● Try it:
Under this line are the records; write out word for word the part that begins at the line containing "This screenshot has height=647, width=1006." and ends at the line containing "Open the (General) dropdown", and no more.

● Given records:
......
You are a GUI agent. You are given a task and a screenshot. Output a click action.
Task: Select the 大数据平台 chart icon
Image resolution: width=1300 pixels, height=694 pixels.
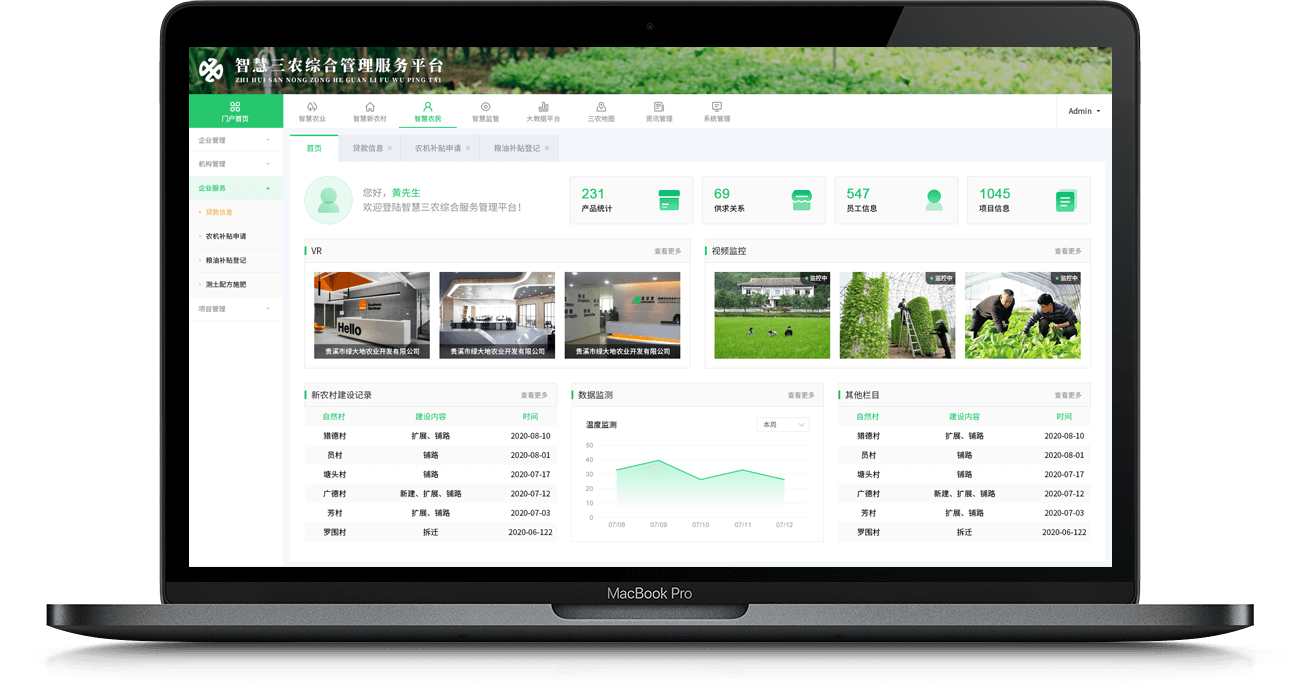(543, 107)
......
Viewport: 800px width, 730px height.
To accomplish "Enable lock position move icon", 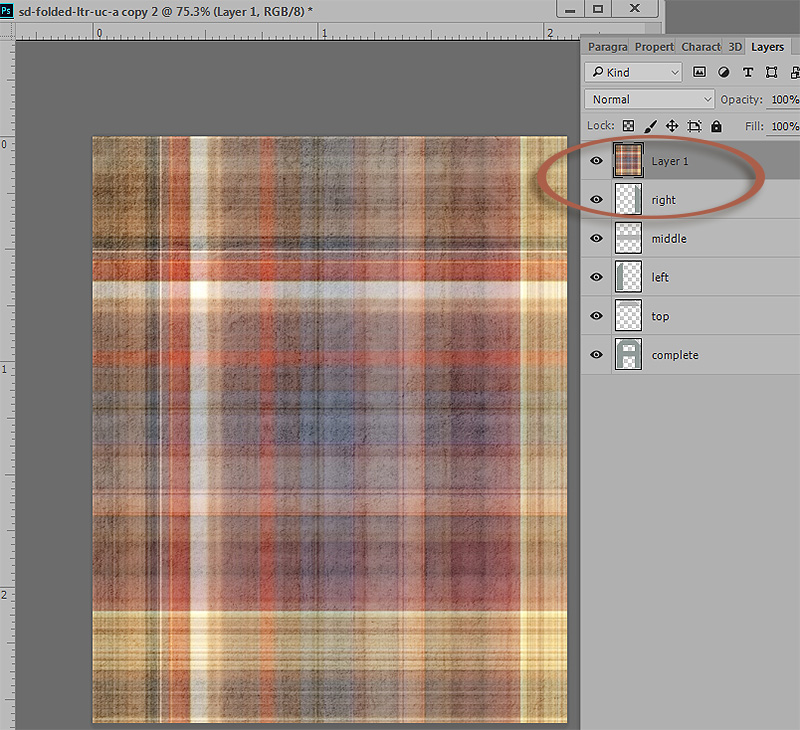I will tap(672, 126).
......
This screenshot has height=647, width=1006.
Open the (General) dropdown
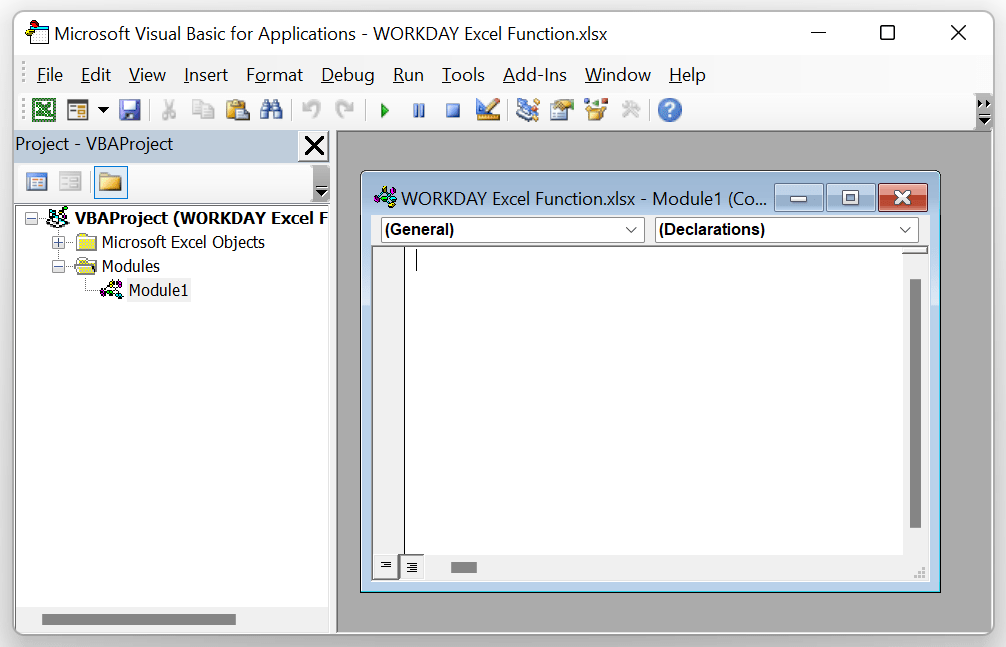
......
● Written answer:
This screenshot has height=647, width=1006.
Open the (General) dropdown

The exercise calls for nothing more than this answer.